SynapseDocumentation
Money Flows

Provider Withdrawals

Withdraw provider earnings after receivables pass the T+7 matured funds risk window.

Provider withdrawals settle earned receivables back to the provider wallet. A paid invocation creates provider receivable, but that receivable is not immediately withdrawable.

Receivable states

  • Earned receivable: provider revenue recorded from successful paid invocations.
  • Matured receivable: the subset of earned receivable that passed T+7 and is eligible for withdrawal.
  • Locked/frozen withdrawal amount: matured receivable reserved by an active provider withdrawal ticket.

Why T+7 exists

The provider maturity window leaves room for dispute review, anomalous invocation detection, provider callback failures, manual risk review, and settlement reconciliation.

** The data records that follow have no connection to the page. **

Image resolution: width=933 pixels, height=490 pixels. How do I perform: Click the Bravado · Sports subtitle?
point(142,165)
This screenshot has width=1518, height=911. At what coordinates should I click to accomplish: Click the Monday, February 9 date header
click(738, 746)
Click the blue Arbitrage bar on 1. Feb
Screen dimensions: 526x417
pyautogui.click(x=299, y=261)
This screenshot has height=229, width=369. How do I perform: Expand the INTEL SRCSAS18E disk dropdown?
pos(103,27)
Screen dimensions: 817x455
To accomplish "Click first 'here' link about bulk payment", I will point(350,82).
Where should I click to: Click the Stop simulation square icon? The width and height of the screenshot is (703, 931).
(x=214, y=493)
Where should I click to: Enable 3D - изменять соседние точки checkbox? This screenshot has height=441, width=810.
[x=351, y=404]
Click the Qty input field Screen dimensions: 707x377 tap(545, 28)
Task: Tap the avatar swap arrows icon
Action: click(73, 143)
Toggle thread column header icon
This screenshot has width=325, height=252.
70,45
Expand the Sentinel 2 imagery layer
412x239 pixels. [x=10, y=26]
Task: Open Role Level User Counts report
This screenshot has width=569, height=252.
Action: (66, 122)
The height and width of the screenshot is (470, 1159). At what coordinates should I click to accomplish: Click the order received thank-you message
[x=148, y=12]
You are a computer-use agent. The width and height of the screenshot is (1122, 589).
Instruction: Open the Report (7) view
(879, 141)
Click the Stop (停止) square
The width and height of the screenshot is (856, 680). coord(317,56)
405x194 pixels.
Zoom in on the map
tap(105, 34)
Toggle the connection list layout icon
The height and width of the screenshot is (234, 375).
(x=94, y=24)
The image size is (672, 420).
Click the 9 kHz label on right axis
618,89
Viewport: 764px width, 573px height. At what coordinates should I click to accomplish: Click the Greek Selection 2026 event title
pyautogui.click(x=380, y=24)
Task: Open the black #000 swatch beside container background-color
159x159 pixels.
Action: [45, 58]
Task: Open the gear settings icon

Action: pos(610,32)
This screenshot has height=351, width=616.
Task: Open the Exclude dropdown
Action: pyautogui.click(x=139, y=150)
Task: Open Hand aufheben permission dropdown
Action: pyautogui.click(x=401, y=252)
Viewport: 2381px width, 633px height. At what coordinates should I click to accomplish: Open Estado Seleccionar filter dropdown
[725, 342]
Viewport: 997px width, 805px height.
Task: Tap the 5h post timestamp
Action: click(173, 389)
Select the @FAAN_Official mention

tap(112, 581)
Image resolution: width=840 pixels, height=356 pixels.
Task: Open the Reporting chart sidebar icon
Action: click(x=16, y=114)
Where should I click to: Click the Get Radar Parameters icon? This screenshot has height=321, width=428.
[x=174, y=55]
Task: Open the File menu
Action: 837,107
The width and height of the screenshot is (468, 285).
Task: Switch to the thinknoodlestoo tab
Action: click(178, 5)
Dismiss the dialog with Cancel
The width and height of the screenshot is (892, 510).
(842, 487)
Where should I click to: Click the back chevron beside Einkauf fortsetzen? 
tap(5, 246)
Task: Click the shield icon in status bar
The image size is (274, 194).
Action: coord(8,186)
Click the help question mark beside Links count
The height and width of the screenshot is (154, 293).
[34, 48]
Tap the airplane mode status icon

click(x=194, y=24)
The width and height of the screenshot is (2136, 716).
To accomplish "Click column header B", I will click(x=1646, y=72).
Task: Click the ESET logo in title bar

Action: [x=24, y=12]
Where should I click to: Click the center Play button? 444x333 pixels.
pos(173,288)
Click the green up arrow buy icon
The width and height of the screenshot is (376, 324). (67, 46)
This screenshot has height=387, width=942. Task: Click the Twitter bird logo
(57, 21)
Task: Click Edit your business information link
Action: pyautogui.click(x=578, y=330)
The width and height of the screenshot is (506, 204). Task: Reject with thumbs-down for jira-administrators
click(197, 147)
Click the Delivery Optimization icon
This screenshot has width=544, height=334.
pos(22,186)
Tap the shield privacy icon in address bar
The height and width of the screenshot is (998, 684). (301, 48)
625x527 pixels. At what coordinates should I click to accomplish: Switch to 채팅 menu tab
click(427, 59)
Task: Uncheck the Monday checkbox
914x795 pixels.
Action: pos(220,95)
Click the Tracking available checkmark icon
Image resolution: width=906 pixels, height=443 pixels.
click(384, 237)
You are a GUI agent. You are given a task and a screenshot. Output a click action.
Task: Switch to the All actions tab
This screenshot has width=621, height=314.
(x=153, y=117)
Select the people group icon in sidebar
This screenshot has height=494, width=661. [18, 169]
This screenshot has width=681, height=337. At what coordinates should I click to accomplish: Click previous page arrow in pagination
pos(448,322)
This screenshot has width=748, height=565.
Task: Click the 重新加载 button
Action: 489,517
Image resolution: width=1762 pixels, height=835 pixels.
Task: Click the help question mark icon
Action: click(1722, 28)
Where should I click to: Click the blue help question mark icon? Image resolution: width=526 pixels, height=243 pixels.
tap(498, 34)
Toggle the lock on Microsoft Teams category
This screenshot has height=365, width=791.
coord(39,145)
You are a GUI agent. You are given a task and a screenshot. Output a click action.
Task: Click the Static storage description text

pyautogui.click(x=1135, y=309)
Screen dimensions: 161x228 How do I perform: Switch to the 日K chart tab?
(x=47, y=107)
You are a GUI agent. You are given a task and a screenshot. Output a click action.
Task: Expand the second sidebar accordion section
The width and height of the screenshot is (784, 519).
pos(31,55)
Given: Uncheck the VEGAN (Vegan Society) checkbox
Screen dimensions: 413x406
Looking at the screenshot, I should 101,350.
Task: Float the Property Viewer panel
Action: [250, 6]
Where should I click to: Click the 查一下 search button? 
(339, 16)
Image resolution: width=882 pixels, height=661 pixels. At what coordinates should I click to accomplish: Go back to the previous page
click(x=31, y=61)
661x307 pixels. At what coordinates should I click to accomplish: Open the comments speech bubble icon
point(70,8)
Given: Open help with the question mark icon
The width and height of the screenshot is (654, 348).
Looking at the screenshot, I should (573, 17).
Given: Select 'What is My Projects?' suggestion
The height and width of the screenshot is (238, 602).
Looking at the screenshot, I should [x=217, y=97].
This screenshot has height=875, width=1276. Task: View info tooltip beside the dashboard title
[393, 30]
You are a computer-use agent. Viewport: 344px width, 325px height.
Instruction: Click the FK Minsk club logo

It prevents a provider from immediately withdrawing revenue from traffic that later proves invalid or disputed.

Flow

  1. Gateway records provider receivable from paid invocations.
  2. Receivable ages through the T+7 maturity window.
  3. Provider creates a withdrawal intent against matured receivable.
  4. Gateway locks the requested amount while the ticket is active.
  5. Provider claims on-chain and Gateway reconciles the final state.

earned receivable -> T+7 matured receivable -> withdrawal intent -> locked amount -> on-chain claim

Settlement notes

Platform fee and routing tax are applied during invocation settlement, not guessed by the provider. A provider withdrawal ticket should be treated as the source of truth for amount, recipient, expiry, and claim payload.